脚本:山崎亮 演出:石谷恵 総作画監督:市川慶一、松田翠 作画監督:涂泳策、斉藤圭太、北崎正浩

ワノ国編へ突入以降、画面に関する話題性がグンと上がった累計1000話突破の長期シリーズからは本話数を選出。演出は同じく2021年放送で反響の大きかった#957でも演出を務めた石谷氏。

広大な屋敷のある鬼ヶ島。襖を境に何重にも奥行きにある建物の構造を活かした演出が度々映される。同じ建物に存在する実在感、百獣海賊団の規模の大きさが伝わる。

その他、躍動感のあるアクションや引きの長回し1カットなど映像面で見所が多い本話数。その中でも一際目立っているのが、中盤の金色神楽シーン。大掛かりな宴の煌びやかさを撮影処理が存分に演出。監修は劇場版『ONE PIECE STAMPEDE』などで撮影監督も務めた和田尚之氏。芝居作画も抜かりない他、モブの群衆も作画で描かれるなど高カロリー。劇場版でも遜色の無い画面を楽しめるスペシャルな回。

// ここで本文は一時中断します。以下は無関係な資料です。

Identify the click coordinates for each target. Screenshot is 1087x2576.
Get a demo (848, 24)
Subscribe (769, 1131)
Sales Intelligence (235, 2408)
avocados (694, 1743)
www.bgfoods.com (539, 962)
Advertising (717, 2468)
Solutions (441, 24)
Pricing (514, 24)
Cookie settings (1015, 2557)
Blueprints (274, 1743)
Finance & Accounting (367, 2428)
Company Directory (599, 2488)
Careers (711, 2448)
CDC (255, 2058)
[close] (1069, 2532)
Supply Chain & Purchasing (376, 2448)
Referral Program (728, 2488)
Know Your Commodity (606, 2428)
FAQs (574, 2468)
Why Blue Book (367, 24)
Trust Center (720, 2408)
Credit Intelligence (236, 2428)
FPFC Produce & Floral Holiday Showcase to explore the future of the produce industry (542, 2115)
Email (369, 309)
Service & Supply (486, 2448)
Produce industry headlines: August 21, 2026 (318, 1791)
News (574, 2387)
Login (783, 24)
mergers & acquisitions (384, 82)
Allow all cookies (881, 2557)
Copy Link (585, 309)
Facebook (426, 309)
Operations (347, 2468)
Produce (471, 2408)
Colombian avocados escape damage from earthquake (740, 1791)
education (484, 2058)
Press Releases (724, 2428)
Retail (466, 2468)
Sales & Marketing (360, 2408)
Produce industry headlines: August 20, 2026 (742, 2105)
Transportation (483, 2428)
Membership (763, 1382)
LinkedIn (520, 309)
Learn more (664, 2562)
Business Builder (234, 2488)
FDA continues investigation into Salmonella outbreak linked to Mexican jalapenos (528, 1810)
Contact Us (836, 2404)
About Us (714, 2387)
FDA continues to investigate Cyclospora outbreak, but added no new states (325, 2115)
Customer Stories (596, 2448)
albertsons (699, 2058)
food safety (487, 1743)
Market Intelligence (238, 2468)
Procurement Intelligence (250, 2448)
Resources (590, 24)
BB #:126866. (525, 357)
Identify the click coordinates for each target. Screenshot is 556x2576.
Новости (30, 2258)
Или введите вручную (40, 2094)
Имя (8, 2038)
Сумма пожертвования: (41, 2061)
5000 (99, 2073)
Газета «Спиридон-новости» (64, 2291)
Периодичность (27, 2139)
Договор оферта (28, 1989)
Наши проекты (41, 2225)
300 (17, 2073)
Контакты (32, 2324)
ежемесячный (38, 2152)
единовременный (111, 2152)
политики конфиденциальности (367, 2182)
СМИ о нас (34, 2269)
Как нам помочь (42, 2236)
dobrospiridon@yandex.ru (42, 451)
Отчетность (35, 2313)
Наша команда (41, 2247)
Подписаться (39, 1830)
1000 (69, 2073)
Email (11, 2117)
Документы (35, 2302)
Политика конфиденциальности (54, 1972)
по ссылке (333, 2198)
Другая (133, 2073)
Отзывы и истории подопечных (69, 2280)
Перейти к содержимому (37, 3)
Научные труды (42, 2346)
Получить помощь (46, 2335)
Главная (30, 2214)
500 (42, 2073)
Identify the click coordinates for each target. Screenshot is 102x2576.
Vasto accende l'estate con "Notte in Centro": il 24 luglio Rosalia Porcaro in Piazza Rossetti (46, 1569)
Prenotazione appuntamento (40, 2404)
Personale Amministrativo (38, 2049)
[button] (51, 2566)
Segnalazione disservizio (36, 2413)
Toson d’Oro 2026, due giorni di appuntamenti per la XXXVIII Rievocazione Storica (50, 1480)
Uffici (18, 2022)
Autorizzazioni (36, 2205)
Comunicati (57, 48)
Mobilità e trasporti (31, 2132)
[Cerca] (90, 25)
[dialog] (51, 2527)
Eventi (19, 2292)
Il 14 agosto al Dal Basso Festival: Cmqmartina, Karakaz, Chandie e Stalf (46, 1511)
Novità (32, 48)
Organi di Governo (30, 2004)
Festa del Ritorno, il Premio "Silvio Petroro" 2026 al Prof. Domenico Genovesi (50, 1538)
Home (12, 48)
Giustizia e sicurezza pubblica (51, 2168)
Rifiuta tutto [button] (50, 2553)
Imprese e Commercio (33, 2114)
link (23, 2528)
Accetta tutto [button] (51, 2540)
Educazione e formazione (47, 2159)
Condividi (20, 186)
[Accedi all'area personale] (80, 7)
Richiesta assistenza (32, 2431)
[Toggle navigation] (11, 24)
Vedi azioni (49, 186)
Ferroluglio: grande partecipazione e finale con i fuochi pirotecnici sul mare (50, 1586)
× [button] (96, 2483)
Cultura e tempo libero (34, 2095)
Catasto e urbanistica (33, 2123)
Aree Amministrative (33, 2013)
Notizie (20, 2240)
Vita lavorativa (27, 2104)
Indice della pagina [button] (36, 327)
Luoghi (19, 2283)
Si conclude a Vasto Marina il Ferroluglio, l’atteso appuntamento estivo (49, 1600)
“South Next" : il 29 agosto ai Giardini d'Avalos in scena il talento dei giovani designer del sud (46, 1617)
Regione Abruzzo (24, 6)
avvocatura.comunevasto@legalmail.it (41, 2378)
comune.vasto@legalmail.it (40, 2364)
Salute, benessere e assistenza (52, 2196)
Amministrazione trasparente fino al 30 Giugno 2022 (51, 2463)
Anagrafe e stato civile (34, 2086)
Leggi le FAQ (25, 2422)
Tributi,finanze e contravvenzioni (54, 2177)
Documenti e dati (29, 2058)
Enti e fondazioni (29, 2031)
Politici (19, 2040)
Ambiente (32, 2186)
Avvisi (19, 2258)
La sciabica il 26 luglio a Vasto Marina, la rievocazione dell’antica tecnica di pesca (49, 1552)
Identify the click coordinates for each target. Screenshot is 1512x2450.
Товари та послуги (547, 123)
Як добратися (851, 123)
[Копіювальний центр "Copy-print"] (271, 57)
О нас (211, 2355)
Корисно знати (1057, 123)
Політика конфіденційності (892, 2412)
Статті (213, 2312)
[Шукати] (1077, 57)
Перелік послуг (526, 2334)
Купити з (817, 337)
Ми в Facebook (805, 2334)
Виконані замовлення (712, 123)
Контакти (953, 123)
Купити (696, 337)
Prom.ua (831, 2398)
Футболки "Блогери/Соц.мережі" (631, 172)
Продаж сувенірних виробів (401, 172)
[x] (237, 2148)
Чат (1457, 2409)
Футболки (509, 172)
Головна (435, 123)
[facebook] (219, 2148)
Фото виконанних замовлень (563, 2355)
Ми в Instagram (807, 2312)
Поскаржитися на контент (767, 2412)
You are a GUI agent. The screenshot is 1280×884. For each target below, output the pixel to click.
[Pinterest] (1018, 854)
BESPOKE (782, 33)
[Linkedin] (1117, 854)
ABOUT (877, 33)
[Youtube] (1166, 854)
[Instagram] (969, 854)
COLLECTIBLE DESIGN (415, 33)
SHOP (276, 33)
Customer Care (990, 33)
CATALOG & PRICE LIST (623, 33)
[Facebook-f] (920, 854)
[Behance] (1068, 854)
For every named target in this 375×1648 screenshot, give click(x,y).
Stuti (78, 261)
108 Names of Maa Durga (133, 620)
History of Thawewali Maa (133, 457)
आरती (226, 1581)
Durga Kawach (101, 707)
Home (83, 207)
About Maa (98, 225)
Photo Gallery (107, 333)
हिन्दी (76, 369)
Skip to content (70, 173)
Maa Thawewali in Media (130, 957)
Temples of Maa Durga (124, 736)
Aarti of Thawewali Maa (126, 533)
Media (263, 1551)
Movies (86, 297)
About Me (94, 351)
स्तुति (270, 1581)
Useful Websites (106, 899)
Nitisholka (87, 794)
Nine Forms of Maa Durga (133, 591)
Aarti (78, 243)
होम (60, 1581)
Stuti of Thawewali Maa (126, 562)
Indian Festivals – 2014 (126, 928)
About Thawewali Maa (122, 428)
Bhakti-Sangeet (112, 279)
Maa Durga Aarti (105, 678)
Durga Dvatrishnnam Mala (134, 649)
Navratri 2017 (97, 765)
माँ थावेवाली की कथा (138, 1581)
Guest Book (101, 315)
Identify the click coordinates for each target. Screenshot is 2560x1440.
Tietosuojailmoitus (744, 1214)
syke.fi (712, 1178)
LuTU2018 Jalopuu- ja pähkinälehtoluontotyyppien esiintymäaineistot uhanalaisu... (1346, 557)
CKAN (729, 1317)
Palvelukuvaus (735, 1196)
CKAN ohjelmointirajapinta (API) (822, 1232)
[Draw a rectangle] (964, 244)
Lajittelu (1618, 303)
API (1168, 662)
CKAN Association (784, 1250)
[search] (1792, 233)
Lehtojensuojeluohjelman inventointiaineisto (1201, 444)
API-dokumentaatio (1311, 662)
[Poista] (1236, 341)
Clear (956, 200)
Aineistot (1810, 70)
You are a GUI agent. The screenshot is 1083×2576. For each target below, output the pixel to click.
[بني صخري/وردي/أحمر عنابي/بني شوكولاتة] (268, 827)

本話数以降も、短いスパンで作画・演出・撮影面で見所のある回が放送。長期作品特有の原作に追いつかないよう尺伸ばし描写は時折あるものの、ようやく作品の知名度・人気に見合う画面になってきたのではないだろうか。今後のエピソードも期待。

 

惜しくも10選から外れてしまった話数

 

上記に挙げた作品以外で、惜しくも10選から外れてしまった話数は以下の通り。

スーパーカブ #1『ないないの女の子』
ゾンビランドサガ #11『たとえば君がいるだけで SAGA』
デジモンアドベンチャー: #54『さすらいの戦鬼リベリモン』
ホリミヤ #7『君がいて、僕がいて。』
不滅のあなたへ #20『残響』
・遊☆戯☆王SEVENS #77『蘇るグルグル』

 

最後に

 

2021年は、今回挙げた『Sonny Boy』や『ワンダーエッグ・プライオリティ』など、良作画でありながら内容面や制作体制面では実験的なアプローチの作品を複数観られたのがポイント。また、自分が好きな音楽との融合もあったのが大きいなと。
映像面のトピックスとしては、年々撮影処理の重要度が高くなっているように思えます。視聴者側からは原画よりもさらに担当者が把握し辛いセクションではありますが、スタッフによる素材公開も増えてきているので注目していきたいですね。
2022年もどんな作品と出会えるか楽しみです。

それはさておき、今回は時間が足らず企画の開催期間に間に合わなくなる大失態。次回は何とか間に合わせたいところ...。

今回はこんなところで、それではまた。